No que respeita aos pontos 1, 2 e 10 dos factos não provados, apesar de se poder concluir que as dificuldades de audição do réu AA terão sido algo exageradas na primeira sessão da audiência final, não se nos afigura que só por isso se possa concluir por uma recusa a depor por parte deste.

Na verdade, a prestação de depoimento em audiência não é comparável com a prestação informal de declarações no decurso de uma inspeção judicial em que a proximidade física entre os diversos intervenientes é muito maior do que a que se verifica na sala de audiência.

Por outro lado, ainda que eventualmente se pudesse configurar uma recusa a depor do autor AA, a mesma apenas se poderia projetar negativamente na sua esfera jurídica e não na esfera jurídica da autora e dos intervenientes principais do lado ativo.

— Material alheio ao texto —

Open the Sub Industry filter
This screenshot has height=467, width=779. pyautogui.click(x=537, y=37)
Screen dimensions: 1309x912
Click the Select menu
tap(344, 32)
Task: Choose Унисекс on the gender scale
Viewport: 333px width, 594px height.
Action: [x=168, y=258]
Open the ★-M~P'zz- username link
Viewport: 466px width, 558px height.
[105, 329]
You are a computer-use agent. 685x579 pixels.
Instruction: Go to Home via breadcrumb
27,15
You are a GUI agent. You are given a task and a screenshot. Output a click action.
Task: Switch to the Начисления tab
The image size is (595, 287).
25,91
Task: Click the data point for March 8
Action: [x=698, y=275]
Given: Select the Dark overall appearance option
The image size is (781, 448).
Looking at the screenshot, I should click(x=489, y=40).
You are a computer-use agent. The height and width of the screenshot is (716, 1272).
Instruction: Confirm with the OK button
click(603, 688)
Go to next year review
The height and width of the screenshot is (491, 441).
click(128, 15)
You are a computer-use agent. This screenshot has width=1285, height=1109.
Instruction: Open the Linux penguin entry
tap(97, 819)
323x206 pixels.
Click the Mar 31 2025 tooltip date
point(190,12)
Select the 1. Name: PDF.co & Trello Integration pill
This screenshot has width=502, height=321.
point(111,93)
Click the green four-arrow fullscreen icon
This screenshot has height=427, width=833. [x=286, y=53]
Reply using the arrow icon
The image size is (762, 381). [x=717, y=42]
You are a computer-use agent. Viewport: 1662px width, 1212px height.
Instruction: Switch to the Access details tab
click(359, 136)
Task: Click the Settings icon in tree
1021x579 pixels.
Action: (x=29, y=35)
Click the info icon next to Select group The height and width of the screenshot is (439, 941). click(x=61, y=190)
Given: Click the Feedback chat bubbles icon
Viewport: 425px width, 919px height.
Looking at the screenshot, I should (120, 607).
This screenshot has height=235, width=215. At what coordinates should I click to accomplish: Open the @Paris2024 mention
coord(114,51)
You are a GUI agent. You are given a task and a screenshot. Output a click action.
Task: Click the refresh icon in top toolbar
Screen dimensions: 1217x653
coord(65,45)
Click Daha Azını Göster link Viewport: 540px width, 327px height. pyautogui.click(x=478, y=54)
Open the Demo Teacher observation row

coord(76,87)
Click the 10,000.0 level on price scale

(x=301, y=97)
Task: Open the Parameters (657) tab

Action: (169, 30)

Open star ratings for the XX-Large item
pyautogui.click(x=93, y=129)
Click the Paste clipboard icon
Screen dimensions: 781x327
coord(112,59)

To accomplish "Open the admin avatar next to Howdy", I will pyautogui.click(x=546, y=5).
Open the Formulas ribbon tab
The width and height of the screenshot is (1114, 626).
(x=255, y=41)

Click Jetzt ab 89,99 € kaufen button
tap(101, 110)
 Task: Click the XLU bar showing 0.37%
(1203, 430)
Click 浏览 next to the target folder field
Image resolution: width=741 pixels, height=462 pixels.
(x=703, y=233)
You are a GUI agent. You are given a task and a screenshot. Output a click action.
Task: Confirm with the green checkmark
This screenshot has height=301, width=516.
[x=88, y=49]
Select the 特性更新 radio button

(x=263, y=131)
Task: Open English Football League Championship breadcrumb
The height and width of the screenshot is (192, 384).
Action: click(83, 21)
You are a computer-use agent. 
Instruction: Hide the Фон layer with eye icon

As características físicas do terreno dos autores que é possível percecionar nas gravações vídeo da inspeção ao local não são por si só bastantes para permitir uma extrapolação para a classificação desse solo no Plano Diretor Municipal e os seus diversos condicionamentos.

Está em causa matéria eminentemente técnica que não está ao alcance do comum das pessoas.

Assim, tudo sopesado, não foi produzida prova que permita concluir pela existência de um erro na apreciação e valoração do tribunal recorrido relativamente aos pontos 1, 2 e 10 dos factos não provados, improcedendo por isso a impugnação pelo recorrente desta matéria.

Debrucemo-nos agora sobre os pontos 3, 4, 5, 6 e 11 dos factos não provados.

À semelhança dos que se referiu a propósito da impugnação dos pontos 1, 2 e 10 dos factos não provados e com os fundamentos então aduzidos, a conduta do autor AA não é passível de se configurar como uma recusa a depor e, ainda que o fosse, os reflexos probatórios de tal conduta processual teriam de se cingir à esfera jurídica do recusante.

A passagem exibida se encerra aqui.